*INSTRUCTIONS FOR THE TASK*: Copy the entries between the line holding "Click the Columns table icon" and the line holding "[x=23, y=68]", inclusive. Keep every request in place, and multiply the coordinates in the answers by 0.85, rounding to whole numbers with halves going up. Leave out the pictures and everything outside these lines.
## Begin DATA
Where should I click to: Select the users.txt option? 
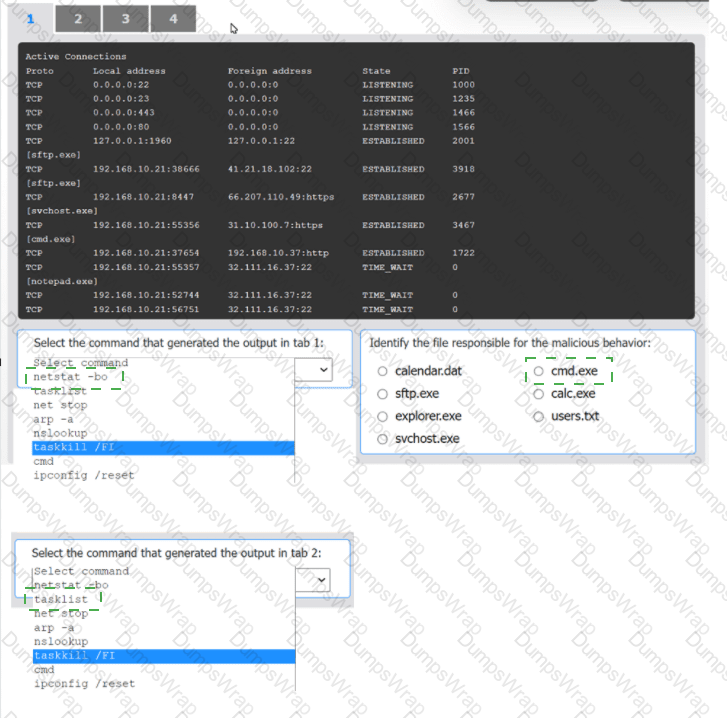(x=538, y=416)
## End DATA
## Begin DATA
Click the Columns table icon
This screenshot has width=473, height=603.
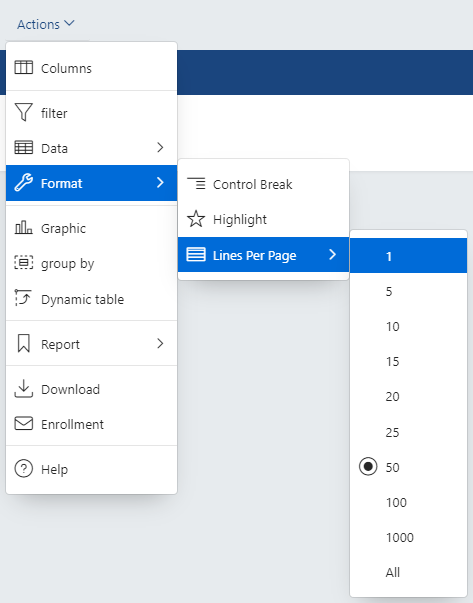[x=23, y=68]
## End DATA
## Begin DATA
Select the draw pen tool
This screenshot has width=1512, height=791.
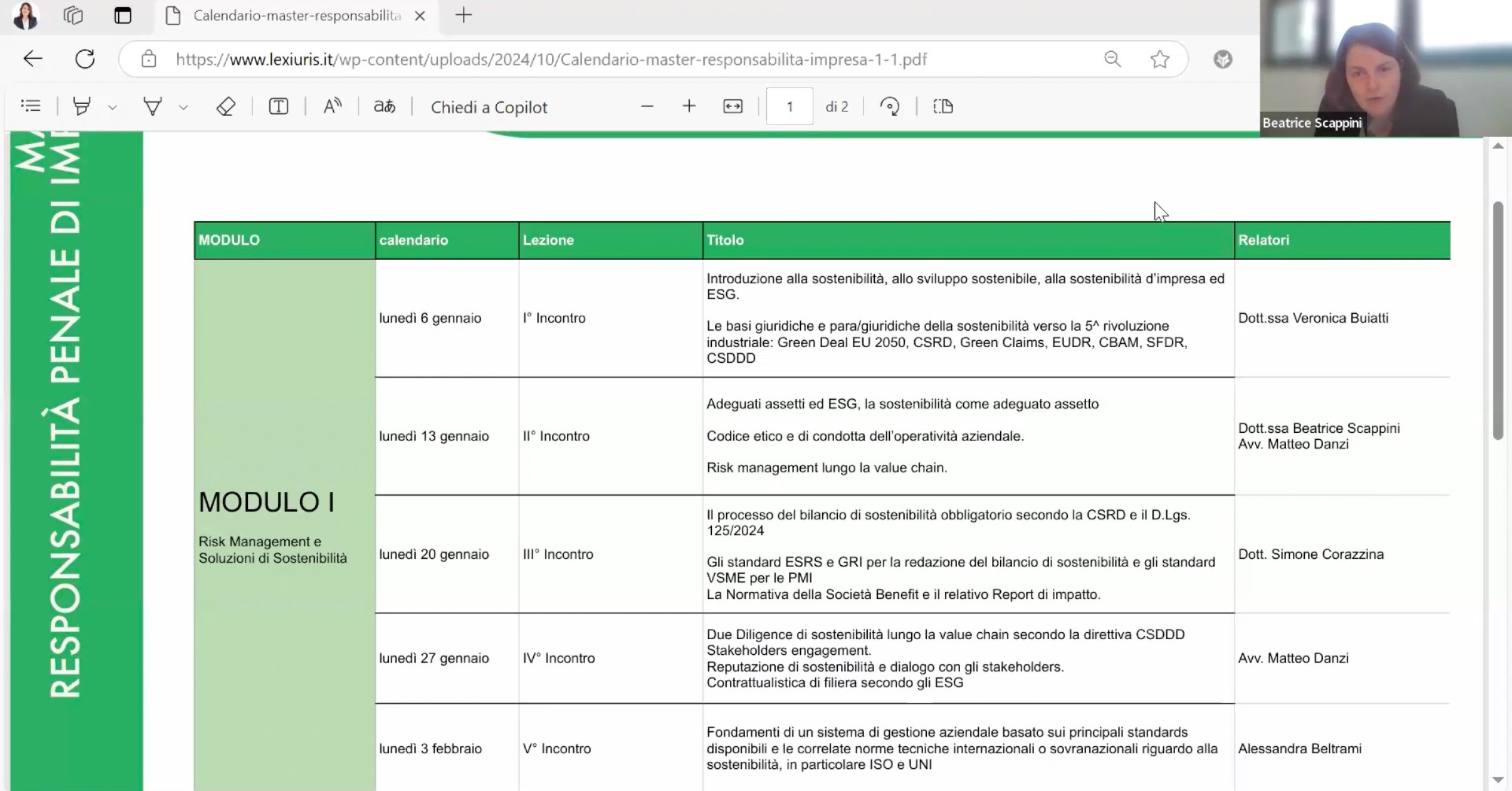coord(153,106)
## End DATA
*SOLUTION TO THIS TASK*:
Click the Columns table icon
This screenshot has width=473, height=603.
[x=20, y=58]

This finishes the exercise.